:: Input records
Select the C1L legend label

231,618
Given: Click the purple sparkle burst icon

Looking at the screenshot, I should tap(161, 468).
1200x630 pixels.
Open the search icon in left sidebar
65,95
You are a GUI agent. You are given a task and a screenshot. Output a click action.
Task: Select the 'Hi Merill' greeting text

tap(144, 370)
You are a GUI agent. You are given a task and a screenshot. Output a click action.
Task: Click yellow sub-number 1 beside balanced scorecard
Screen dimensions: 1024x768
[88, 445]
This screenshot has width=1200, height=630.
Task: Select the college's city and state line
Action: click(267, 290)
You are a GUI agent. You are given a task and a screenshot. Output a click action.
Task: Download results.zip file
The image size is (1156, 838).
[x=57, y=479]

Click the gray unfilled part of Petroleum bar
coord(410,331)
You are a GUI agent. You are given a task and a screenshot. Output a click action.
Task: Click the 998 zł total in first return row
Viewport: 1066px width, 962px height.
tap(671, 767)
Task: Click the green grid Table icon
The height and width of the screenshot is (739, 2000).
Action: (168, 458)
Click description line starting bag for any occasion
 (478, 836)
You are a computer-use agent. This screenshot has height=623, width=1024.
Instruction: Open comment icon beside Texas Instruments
::::
:: Description of the task ::
Your output should be the lines from the one with "The height and" through the end of the records above, copied exactly.

:: Expected output ::
The height and width of the screenshot is (739, 2000).
Action: (168, 458)
Click description line starting bag for any occasion
 (478, 836)
You are a computer-use agent. This screenshot has height=623, width=1024.
Instruction: Open comment icon beside Texas Instruments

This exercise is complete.